• **Work item**
Please state how many lines in the records below contain the word "will", giving only the number.

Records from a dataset
===
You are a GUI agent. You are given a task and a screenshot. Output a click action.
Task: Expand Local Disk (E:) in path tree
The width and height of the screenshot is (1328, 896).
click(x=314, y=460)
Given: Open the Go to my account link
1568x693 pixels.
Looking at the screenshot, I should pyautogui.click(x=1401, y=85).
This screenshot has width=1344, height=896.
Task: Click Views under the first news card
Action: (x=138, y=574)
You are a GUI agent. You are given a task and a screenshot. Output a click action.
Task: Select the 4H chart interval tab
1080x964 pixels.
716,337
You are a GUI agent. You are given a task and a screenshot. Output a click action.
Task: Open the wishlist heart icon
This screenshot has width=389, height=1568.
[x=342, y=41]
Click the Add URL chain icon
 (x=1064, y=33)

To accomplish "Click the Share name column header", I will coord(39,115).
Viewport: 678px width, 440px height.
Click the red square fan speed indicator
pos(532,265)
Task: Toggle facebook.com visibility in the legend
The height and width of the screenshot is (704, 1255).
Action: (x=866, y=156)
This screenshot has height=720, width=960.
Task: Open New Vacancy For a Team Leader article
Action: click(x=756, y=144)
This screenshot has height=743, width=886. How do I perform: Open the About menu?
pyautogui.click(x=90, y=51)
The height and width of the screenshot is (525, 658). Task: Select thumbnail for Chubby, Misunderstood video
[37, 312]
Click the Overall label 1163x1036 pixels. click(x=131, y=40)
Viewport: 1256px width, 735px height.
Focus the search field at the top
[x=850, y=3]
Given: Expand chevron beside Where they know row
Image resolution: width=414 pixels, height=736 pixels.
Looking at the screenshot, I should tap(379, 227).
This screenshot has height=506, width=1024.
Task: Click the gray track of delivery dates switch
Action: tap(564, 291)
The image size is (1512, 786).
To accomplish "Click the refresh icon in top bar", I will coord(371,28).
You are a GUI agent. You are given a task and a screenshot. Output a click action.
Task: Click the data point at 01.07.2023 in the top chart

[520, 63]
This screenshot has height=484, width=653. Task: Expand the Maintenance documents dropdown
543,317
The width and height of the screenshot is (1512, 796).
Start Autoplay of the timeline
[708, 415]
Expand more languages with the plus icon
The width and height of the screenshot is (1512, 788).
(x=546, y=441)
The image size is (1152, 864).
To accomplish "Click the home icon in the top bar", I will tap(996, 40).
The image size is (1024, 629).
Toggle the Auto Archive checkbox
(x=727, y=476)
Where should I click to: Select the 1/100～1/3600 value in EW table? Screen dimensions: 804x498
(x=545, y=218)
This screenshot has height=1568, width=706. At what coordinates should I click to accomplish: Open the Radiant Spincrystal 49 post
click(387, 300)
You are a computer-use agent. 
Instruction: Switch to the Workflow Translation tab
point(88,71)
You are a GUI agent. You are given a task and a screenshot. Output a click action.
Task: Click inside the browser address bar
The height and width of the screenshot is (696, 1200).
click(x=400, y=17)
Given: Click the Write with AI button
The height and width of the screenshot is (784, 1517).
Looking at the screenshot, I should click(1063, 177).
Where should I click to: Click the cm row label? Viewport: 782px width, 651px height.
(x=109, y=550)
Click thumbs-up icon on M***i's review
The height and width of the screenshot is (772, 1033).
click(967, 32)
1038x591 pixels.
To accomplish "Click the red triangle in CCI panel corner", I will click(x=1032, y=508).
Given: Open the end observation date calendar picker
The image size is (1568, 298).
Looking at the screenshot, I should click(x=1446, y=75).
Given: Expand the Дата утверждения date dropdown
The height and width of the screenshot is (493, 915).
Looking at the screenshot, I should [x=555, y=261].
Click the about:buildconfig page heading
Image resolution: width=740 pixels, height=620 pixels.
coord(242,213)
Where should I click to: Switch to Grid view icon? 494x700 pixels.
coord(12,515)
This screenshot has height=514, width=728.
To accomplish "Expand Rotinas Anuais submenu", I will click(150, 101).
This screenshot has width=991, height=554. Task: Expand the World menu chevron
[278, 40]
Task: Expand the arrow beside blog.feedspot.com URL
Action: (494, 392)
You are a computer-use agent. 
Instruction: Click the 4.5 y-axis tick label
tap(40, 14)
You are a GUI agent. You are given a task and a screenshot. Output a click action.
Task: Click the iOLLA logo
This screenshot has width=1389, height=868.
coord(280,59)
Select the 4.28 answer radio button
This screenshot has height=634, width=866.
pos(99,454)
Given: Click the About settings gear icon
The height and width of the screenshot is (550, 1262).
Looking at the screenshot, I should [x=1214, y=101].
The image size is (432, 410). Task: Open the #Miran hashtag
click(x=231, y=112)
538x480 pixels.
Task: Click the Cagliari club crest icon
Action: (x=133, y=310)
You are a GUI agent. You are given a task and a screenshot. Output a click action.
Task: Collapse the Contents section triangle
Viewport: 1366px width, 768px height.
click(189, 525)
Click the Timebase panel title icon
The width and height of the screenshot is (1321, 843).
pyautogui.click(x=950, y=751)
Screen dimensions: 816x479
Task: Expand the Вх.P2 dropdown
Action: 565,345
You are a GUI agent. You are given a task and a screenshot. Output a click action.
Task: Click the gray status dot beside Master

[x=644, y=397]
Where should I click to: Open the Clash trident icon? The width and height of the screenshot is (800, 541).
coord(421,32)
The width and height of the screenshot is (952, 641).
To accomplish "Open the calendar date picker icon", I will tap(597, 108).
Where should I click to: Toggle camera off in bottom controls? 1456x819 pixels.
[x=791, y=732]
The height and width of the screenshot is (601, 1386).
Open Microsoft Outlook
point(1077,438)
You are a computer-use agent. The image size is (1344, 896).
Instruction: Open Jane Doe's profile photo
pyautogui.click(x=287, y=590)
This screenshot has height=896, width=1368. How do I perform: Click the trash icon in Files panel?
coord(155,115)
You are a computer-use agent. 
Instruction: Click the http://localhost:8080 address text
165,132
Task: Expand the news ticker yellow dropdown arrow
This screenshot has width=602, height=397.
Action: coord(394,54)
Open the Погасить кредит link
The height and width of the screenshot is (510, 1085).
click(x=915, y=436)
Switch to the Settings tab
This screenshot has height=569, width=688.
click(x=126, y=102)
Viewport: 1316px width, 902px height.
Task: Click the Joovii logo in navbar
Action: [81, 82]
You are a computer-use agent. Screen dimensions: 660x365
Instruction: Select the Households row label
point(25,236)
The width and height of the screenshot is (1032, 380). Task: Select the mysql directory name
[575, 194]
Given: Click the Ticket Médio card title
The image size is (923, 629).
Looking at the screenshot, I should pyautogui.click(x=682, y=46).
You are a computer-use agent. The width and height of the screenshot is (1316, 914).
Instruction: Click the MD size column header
===
• **Solution**
6